何を受け継いでいかねばならないか

うそのやうな十六日櫻咲きにけり

【作者】正岡子規

 

2年前の「最高の道具・・・手」のリブログに頂いたコメントとその返信をそのままご紹介致します。

頂いたコメント・・・

「先日印章ケースを作っている職人さんにカチッと閉まらないケースを修理に出したところ、こんなものかな?と手で少し曲げた?ら完全に閉まるようになりました。長年の経験がなければできないことでありその他にもケース製作の際の拘りも色々話して頂きました。私もこの歳になって思うのですが簡単に作ったモノ、安価にはしったモノを優先させる人生は薄っぺらいものであると感じます、印章に限らず修行をした技術者の手により作られたモノを大切に使う、それが高価であっても使う度に幸福感がある、今の薄っぺらい時代に残された最後の至福であると信じます。」

 

私の返信・・・

「ケースの金具は「かしめる」と自分の納まるところを知り、きちんと閉まるようになるとケースを作製している義父に聞いたことがあります。

職人も修業をして「かしめられ」、何を作っているのかの職人道徳を技術とともに叩き込められるのが、本来の姿だと思います。

修業は死に物狂いの大変さを伴います。

それが嫌で、それに向かわないのに職人面した職人や、日々使用しているデジタル的な事に呑み込まれて行ってしまうのは、もはや考え方の時点で職人ではありません。

つい先日、お客さまより「職人」と呼ばれる事は嫌ではありませんか?作家とか印章デザイナーとかお呼びした方が良いのでしょうかと問われました。

いや、職人と呼ばれる事にプライドを持っています。

職人で構いません。

むしろ、職人と呼んでくださいと・・・

いま、印章業界に日々手を動かし、印刀や仕上げ刀を手で砥ぎ、手仕事をされている本物の職人さんが何人おられるでしょうか?

また、印章の本義を大切に守ろうと努力されている職人さんは何人おられることでしょう!

薄っぺらい時代ですが、貴殿のように手仕事の重みと魂を理解してくれる人の為に、もうひと頑張り致します。

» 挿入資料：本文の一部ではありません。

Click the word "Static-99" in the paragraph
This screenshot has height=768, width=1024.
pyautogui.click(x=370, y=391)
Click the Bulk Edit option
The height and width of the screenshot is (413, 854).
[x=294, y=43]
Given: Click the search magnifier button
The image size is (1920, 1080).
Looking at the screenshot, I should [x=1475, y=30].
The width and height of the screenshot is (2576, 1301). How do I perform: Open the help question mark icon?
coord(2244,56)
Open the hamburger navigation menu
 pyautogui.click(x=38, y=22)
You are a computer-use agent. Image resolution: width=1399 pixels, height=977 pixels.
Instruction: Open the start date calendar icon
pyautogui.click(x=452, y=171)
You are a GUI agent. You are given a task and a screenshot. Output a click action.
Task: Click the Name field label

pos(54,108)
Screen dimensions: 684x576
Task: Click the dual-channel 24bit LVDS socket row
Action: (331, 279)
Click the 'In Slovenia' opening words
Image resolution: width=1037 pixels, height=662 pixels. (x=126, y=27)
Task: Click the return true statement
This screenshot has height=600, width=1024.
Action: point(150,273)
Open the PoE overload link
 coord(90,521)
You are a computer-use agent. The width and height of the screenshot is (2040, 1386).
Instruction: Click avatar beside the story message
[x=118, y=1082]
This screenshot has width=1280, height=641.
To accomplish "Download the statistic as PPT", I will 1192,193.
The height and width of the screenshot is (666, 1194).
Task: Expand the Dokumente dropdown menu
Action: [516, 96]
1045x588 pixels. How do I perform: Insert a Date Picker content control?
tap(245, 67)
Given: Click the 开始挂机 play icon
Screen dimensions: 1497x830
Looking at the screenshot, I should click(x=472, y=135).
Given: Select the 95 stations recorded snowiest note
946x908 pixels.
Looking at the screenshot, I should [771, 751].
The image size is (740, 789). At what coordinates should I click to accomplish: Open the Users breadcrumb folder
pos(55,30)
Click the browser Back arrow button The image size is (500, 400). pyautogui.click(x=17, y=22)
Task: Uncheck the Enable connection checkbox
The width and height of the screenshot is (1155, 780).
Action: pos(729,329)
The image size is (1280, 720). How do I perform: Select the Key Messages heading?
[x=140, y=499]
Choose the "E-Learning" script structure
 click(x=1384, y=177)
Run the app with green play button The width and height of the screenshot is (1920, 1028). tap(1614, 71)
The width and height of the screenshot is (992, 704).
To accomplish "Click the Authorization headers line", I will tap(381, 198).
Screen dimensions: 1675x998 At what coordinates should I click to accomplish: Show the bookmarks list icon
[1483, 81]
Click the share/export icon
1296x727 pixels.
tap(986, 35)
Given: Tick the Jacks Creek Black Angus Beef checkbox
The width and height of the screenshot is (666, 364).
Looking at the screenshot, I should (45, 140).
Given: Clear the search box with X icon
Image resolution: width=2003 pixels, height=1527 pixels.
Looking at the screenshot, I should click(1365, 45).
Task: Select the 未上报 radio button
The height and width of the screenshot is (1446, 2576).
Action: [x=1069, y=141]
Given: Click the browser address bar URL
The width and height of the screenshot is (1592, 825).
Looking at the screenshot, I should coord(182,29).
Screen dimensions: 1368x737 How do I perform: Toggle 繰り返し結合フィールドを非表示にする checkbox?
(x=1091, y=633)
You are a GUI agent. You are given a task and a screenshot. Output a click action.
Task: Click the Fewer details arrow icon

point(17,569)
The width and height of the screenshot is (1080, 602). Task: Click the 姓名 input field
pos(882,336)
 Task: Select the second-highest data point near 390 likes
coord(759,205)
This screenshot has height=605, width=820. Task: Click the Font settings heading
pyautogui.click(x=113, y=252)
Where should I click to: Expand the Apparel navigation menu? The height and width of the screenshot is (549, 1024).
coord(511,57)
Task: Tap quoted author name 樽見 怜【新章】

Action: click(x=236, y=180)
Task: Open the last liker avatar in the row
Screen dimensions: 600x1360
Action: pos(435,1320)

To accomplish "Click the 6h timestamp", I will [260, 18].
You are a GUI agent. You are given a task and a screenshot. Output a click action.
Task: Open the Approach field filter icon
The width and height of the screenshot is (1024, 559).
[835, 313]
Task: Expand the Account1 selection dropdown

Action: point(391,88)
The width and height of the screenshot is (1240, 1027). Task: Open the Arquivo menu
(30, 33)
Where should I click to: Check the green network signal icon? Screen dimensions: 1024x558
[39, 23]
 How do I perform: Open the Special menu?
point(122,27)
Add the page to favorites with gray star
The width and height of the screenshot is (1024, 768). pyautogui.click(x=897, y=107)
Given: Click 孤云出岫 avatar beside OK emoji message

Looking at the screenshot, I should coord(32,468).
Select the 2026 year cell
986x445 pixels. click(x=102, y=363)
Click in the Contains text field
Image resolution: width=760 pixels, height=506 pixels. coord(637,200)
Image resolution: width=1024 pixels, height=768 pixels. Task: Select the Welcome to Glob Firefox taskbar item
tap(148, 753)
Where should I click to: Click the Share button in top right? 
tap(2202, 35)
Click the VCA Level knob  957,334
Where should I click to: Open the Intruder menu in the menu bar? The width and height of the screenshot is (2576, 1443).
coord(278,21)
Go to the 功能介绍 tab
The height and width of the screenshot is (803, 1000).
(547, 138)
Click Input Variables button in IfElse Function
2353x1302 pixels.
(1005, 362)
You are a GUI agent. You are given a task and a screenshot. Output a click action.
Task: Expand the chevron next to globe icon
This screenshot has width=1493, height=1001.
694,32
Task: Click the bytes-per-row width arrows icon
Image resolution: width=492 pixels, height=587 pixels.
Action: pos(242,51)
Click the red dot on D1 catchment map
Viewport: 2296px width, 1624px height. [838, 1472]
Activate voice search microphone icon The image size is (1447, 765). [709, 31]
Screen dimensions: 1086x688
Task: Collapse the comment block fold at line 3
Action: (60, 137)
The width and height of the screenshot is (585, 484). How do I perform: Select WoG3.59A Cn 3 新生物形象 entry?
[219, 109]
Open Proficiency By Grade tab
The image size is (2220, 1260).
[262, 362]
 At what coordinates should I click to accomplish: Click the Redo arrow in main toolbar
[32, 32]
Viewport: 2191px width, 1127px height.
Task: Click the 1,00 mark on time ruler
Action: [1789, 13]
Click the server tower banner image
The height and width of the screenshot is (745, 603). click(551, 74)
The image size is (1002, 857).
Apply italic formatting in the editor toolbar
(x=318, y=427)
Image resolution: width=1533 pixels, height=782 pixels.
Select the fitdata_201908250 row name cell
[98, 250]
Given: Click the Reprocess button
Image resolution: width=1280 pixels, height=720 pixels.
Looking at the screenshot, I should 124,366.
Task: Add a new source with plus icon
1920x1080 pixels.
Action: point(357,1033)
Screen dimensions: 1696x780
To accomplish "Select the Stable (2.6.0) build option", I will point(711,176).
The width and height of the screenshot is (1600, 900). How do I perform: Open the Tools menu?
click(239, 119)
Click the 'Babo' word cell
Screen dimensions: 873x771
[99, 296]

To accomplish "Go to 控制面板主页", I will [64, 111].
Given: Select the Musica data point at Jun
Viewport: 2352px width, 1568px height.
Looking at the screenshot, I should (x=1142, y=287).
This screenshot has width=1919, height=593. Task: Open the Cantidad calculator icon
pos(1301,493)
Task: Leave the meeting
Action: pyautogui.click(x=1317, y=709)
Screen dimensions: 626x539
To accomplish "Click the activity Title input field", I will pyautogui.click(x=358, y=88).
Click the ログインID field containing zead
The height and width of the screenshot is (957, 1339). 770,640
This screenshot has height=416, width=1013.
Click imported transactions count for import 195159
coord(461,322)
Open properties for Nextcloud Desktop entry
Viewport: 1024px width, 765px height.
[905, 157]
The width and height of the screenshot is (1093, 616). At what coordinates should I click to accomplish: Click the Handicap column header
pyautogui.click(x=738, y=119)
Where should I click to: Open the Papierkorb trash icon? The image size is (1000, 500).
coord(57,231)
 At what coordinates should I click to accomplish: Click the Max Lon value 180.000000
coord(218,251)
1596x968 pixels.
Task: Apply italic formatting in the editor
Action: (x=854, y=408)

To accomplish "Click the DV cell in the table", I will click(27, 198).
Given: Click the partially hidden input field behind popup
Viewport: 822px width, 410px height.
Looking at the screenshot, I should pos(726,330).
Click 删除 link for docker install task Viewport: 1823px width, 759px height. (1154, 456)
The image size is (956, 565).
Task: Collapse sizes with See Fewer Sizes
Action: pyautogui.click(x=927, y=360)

」

最後に、先日ご紹介させて頂いた『刃物たるべく 職人の昭和』の背表紙に書かれていた文章の一部をご紹介致します。

「・・・神武景気、岩戸景気、いざなぎ景気と呼ばれた、戦後いくつかの好景気の波は、豊かさや便利さを生活にもたらす一方で、日本人の価値観や感性を変えていった。

より安価に、早く、多くのモノを均一に生産しうる新技術や新素材は、道具を使ってものを生み出すことにかかわる価値観や道徳を変質させ、あれほどの輝きを放った技術の系譜は、昭和から平成へと時代が移る頃、老鍛冶・老職人たちの退場とともに終焉を迎えようとしていた。・・・」

 

その中から、その教訓から今の我々技術者・職人は、何を受け継いでいかねばならないかは、コロナが教えてくれた、又あぶり出してくれている大切な事象ではないだろうか。